Many institutions have recognized that environmental and social issues are investment issues, too.
By the numbers, the United Nations-backed Principles for Responsible Investment (PRI) have been a success. More than 1,000 investment institutions have become signatories since the PRI was created in 2005, with assets under management of about US$30 trillion.
In a nutshell, the principles require signatories to incorporate environmental, social and governance (ESG) issues into the investment analysis process, and to report on that integration.
There are about three-dozen Canadian PRI signatories, including TD Asset Management, CPPIB, Ontario Teachers’ Pension Plan, OceanRock Investments, NEI Investments and Vancity Investment Management.
“[The PRI] is helping to change the narrative about the role of financial markets in society,” says Benjamin Richardson, professor and Canada research chair in environmental law & sustainability at the University of British Columbia. “It’s about your relationship to a broader community.”
Level playing field
The PRI creates a level playing field so investors who are interested in responsible investment can feel there are others getting on the same bandwagon, Richardson adds.
“It’s definitely taken away the first-mover risk. If you look at the list of signatories and the assets behind the PRI, there’s safety in numbers,” says Mercer’s Jane Ambachtsheer, who worked with the UN to develop the PRI.
Even though the principles aren’t a household name, largely due to their focus on the institutional investment sector, Ambachtsheer says they have helped to legitimize responsible investing through the “momentum and calibre of the organizations that have gotten involved.”
Julia Langer, CEO of the Toronto Atmospheric Fund, a PRI signatory in 2010 and 2011, says, “The PRI galvanized our intentions; it demonstrated that we were in good company.”

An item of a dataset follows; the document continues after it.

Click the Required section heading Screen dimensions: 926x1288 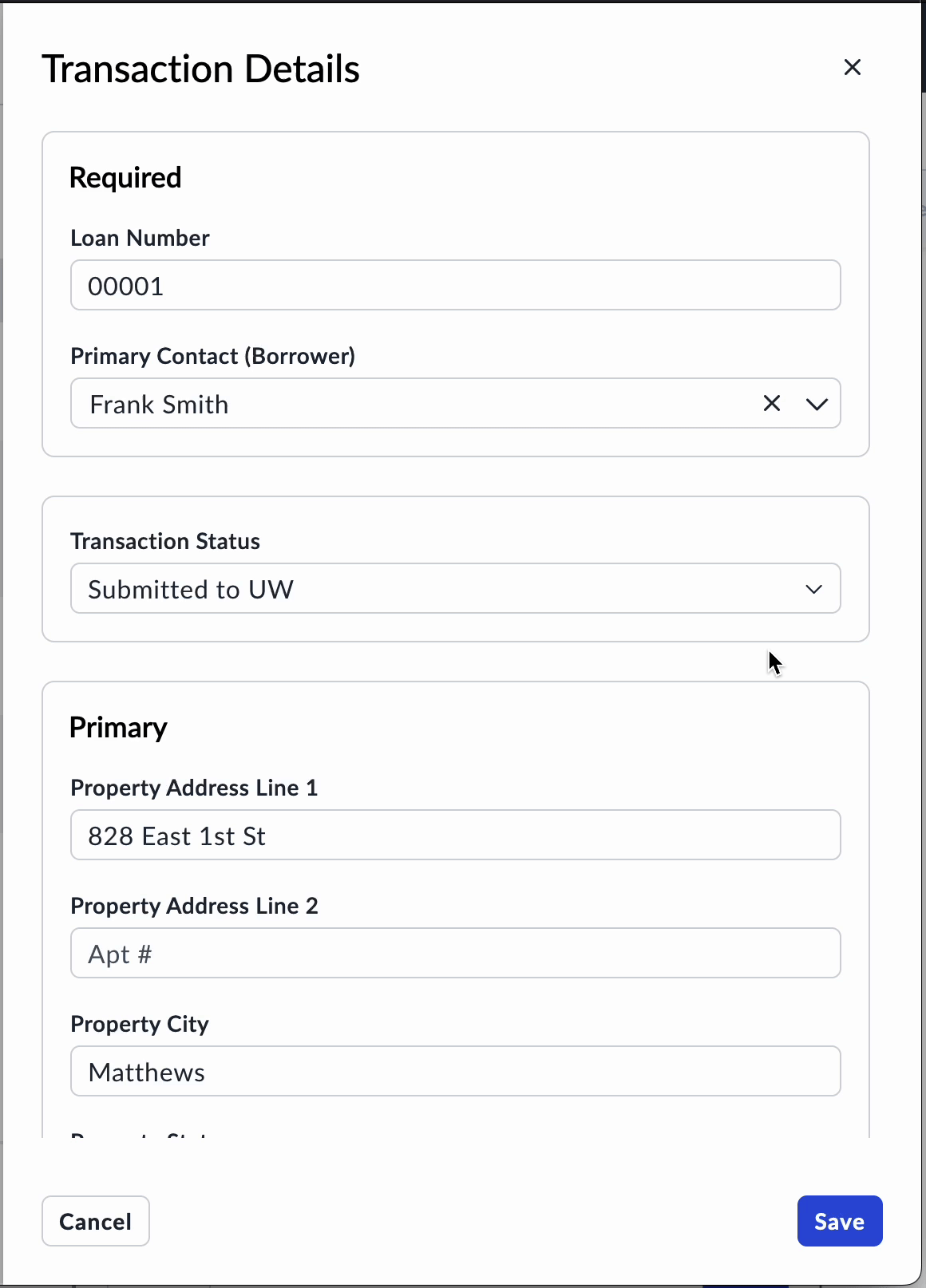pyautogui.click(x=125, y=177)
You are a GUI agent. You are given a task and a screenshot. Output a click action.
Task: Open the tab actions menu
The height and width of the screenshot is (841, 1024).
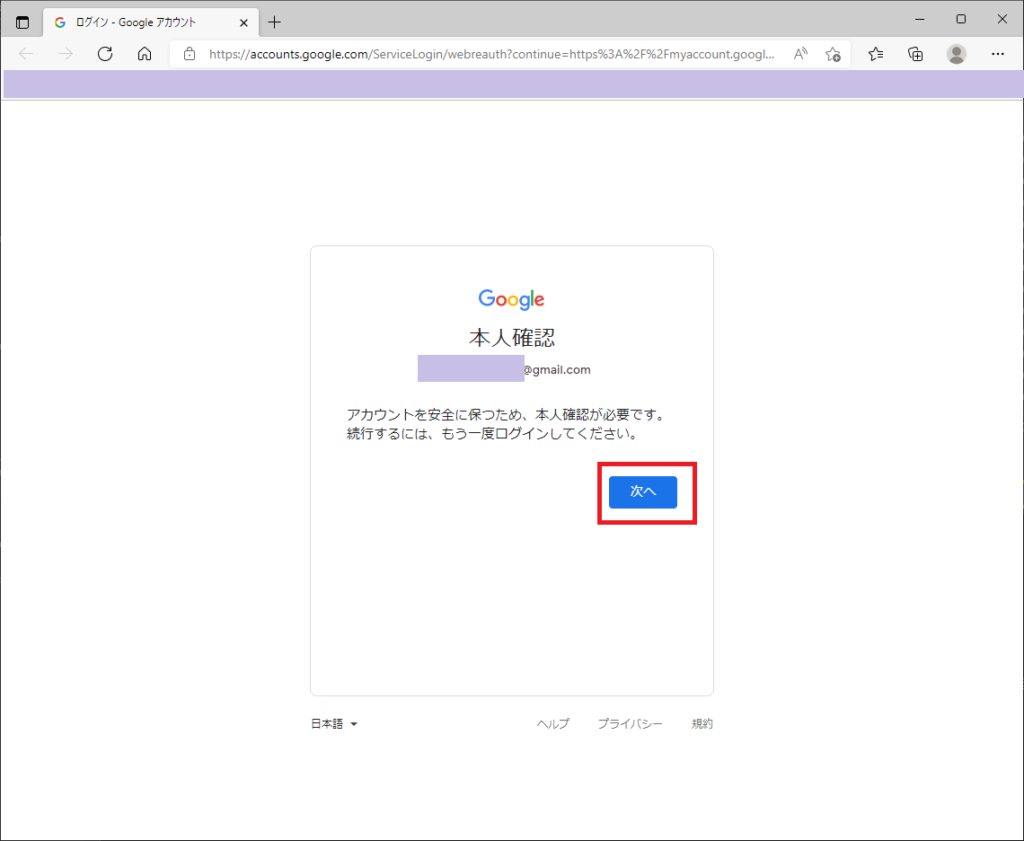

Sterling Rempel, CFP, Future Values Estate & Financial Planning says the PRI is a good fit with his Calgary firm’s focus on responsible investment at the retail level. Several of his clients want their investments to reflect their values.
“The PRI helps me [discover] the client’s investment preferences, whether it’s green, favouring certain companies, or excluding certain industries,” Rempel says. “I see it as a risk management tool.”
There’s more to the PRI than adherence to ESG standards.The PRI creates a forum for exchange of best practices, knowledge and peer networking, says Richardson.
Signatories have access to a broad range of tools, including the engagement-clearing house, a global repository of corporate engagements.
“A thousand different investors from around the world can log on and collaborate around an engagement, be it with the oil sands or Sudan or say-on-pay,” says Ambachtsheer.
But the PRI isn’t perfect. Richardson says codes of conduct like the PRI don’t necessarily fulfill expectations.
“There’s a lack of sanctions if you don’t perform well. The public reporting on how you perform is not stringent and not regular,” he says.
“Codes of conduct can be used as a way to forestall more credible regulation by states.”
Ambachtsheer argues the PRI isn’t about bringing in sanctions, but rather helping members become more effective.
“If it wasn’t voluntary, it wouldn’t be where it is today,” she notes. “The intention has always been to raise the bar year after year in terms of mandatory disclosure, and signatories always have to report on what they are doing.”
Richardson would like to see some systematic, arm’s-length research that tries to assess the impact of the PRI. “We need independent research—that would be my key recommendation.”
Doug Watt is an Ottawa-based financial writer.